__Task details__: Copy each of the following rows word for word, without changing anything.

══ Dataset entries

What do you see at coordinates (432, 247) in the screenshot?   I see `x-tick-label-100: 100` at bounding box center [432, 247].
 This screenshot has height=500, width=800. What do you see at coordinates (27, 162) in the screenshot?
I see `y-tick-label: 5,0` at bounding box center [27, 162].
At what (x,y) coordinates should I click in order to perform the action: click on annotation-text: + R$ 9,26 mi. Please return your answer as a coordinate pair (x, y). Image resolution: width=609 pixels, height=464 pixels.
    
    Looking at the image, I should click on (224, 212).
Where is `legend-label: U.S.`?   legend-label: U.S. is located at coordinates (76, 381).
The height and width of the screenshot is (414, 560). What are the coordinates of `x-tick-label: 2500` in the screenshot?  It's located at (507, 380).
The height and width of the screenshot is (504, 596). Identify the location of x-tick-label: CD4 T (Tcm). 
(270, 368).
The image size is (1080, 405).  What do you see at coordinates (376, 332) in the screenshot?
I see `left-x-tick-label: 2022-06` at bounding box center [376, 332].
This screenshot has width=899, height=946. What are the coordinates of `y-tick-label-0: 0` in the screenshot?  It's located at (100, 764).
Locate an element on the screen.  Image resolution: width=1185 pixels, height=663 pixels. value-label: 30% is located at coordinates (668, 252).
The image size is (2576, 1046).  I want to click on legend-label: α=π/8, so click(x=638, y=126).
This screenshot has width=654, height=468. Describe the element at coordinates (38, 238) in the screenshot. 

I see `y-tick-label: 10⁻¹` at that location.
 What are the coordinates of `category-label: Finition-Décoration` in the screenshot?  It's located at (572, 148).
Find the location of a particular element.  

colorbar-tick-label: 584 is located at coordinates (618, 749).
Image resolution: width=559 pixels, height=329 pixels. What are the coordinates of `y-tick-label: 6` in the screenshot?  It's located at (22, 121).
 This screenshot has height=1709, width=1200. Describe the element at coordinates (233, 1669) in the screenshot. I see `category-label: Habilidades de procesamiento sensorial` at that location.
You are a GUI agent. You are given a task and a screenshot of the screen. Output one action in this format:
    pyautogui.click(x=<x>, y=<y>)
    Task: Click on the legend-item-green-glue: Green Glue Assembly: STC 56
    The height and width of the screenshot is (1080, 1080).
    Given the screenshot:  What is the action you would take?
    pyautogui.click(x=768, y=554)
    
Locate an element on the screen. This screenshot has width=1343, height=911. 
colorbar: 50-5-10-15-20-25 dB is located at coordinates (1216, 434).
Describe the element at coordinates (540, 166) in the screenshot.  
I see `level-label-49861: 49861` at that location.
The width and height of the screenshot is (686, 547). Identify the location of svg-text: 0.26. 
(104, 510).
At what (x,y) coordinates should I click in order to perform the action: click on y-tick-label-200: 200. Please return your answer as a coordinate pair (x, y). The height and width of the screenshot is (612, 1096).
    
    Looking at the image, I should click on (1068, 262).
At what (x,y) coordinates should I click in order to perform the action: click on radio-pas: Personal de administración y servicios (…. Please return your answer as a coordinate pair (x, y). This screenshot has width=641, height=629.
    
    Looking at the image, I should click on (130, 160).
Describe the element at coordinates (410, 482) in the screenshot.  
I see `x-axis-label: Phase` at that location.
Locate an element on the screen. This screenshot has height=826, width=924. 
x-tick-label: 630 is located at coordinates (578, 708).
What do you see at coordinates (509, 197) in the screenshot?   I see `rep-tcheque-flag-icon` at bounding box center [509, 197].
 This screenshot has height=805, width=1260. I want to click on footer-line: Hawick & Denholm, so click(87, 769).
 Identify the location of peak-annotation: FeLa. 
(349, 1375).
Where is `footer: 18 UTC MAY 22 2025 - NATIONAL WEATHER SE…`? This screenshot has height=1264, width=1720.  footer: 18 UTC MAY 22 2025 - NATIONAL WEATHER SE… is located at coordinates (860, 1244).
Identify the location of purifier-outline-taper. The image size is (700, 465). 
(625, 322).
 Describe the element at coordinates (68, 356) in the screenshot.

════

__Task solution__:
What do you see at coordinates (432, 247) in the screenshot?   I see `x-tick-label-100: 100` at bounding box center [432, 247].
 This screenshot has height=500, width=800. What do you see at coordinates (27, 162) in the screenshot?
I see `y-tick-label: 5,0` at bounding box center [27, 162].
At what (x,y) coordinates should I click in order to perform the action: click on annotation-text: + R$ 9,26 mi. Please return your answer as a coordinate pair (x, y). Image resolution: width=609 pixels, height=464 pixels.
    
    Looking at the image, I should click on (224, 212).
Where is `legend-label: U.S.`?   legend-label: U.S. is located at coordinates (76, 381).
The height and width of the screenshot is (414, 560). What are the coordinates of `x-tick-label: 2500` in the screenshot?  It's located at (507, 380).
The height and width of the screenshot is (504, 596). Identify the location of x-tick-label: CD4 T (Tcm). 
(270, 368).
The image size is (1080, 405).  What do you see at coordinates (376, 332) in the screenshot?
I see `left-x-tick-label: 2022-06` at bounding box center [376, 332].
This screenshot has width=899, height=946. What are the coordinates of `y-tick-label-0: 0` in the screenshot?  It's located at (100, 764).
Locate an element on the screen.  Image resolution: width=1185 pixels, height=663 pixels. value-label: 30% is located at coordinates (668, 252).
The image size is (2576, 1046).  I want to click on legend-label: α=π/8, so click(x=638, y=126).
This screenshot has width=654, height=468. Describe the element at coordinates (38, 238) in the screenshot. 

I see `y-tick-label: 10⁻¹` at that location.
 What are the coordinates of `category-label: Finition-Décoration` in the screenshot?  It's located at (572, 148).
Find the location of a particular element.  

colorbar-tick-label: 584 is located at coordinates (618, 749).
Image resolution: width=559 pixels, height=329 pixels. What are the coordinates of `y-tick-label: 6` in the screenshot?  It's located at (22, 121).
 This screenshot has height=1709, width=1200. Describe the element at coordinates (233, 1669) in the screenshot. I see `category-label: Habilidades de procesamiento sensorial` at that location.
You are a GUI agent. You are given a task and a screenshot of the screen. Output one action in this format:
    pyautogui.click(x=<x>, y=<y>)
    Task: Click on the legend-item-green-glue: Green Glue Assembly: STC 56
    The height and width of the screenshot is (1080, 1080).
    Given the screenshot:  What is the action you would take?
    pyautogui.click(x=768, y=554)
    
Locate an element on the screen. This screenshot has width=1343, height=911. 
colorbar: 50-5-10-15-20-25 dB is located at coordinates (1216, 434).
Describe the element at coordinates (540, 166) in the screenshot.  
I see `level-label-49861: 49861` at that location.
The width and height of the screenshot is (686, 547). Identify the location of svg-text: 0.26. 
(104, 510).
At what (x,y) coordinates should I click in order to perform the action: click on y-tick-label-200: 200. Please return your answer as a coordinate pair (x, y). The height and width of the screenshot is (612, 1096).
    
    Looking at the image, I should click on (1068, 262).
At what (x,y) coordinates should I click in order to perform the action: click on radio-pas: Personal de administración y servicios (…. Please return your answer as a coordinate pair (x, y). This screenshot has width=641, height=629.
    
    Looking at the image, I should click on (130, 160).
Describe the element at coordinates (410, 482) in the screenshot.  
I see `x-axis-label: Phase` at that location.
Locate an element on the screen. This screenshot has height=826, width=924. 
x-tick-label: 630 is located at coordinates (578, 708).
What do you see at coordinates (509, 197) in the screenshot?   I see `rep-tcheque-flag-icon` at bounding box center [509, 197].
 This screenshot has height=805, width=1260. I want to click on footer-line: Hawick & Denholm, so click(87, 769).
 Identify the location of peak-annotation: FeLa. 
(349, 1375).
Where is `footer: 18 UTC MAY 22 2025 - NATIONAL WEATHER SE…`? This screenshot has height=1264, width=1720.  footer: 18 UTC MAY 22 2025 - NATIONAL WEATHER SE… is located at coordinates (860, 1244).
Identify the location of purifier-outline-taper. The image size is (700, 465). 
(625, 322).
 Describe the element at coordinates (68, 356) in the screenshot.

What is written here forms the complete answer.